If I was in a specific location when I wrote these it was probably at our family home up North, sitting in my upstairs room with a slanted wooden ceiling, looking out at the nearby lake. Or sitting outside, maybe by said lake, listening to the leaves rustle and falling twigs make rings on the water surface. Maybe lying on the grass and looking at the freeform clouds...
I mostly write at night, when all dues of the day are done, and so the mood is often reflective this way. But I don't remember the specific time or place I wrote these, or my specific state of mind at the time. I'm a dreamer though. Fascinated by the rise and fall of all civilizations. I imagine High Up In My Castle might be a combination thereof. Of the dreamscapes I chase, the ambience of nature, and these fleeting moments in the ebb and flow of our time.
Q: To end A 100 Beforehand, the last poem is entitled The Sentence. It is a wonderful bookend to this collection. Was this the last one written or was it written earlier and made to be the ending?

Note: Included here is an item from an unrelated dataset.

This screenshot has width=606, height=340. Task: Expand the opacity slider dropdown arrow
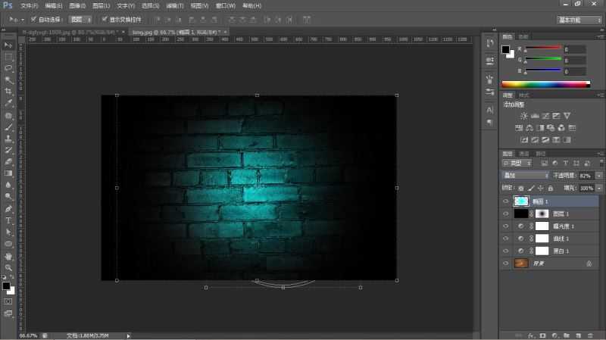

A: If only I'd documented the process ten years back! I do believe it's the final piece though, and that the rest were all written in order too. That's how I used to write these back then, page by page, number by number, but I can't say it with absolute certainty.
Q: Your first song on the Audio Portal is entitled Difference. You labelled it under Miscellaneous, but it sounds more Drum N' Bass. How did this piece come into existence?
A: Audio, as well as Flash, are both formats I started with in large part thanks to this place. I'd recorded things before, and played a little piano and guitar, but digital music creation was something I'm not sure I ever thought about doing before I came here. I started with eJay, the simplest software possible that I by chance had been given a special edition copy of at the time, started uploading some tracks and there you go! Step one of my ongoing musical journey begins.
I'm still proud of some of these early compositions, stitched together of pre-made loops though they made be (royalty free, I should mention), though as I was at the time very interested in stats I did have a knack for putting out as much as possible rather than pouring my all into each individual piece. As bandwidth was limited back then it was popular with short audio loops, to keep the file size of Flash submissions as small as possible, so I focused a lot on those, making a few series with either six or a hundred loops each.
Difference was different, though. It's one I still remember fondly. Maybe the first I was really proud of. I didn't upload all of my early work, nor is all of the work from that time still online, but I'm happy that one remains number one.
At the time I didn't know much about musical genres, and submitted pretty much everything as 'miscellaneous' just so it wouldn't happen to be in the wrong category.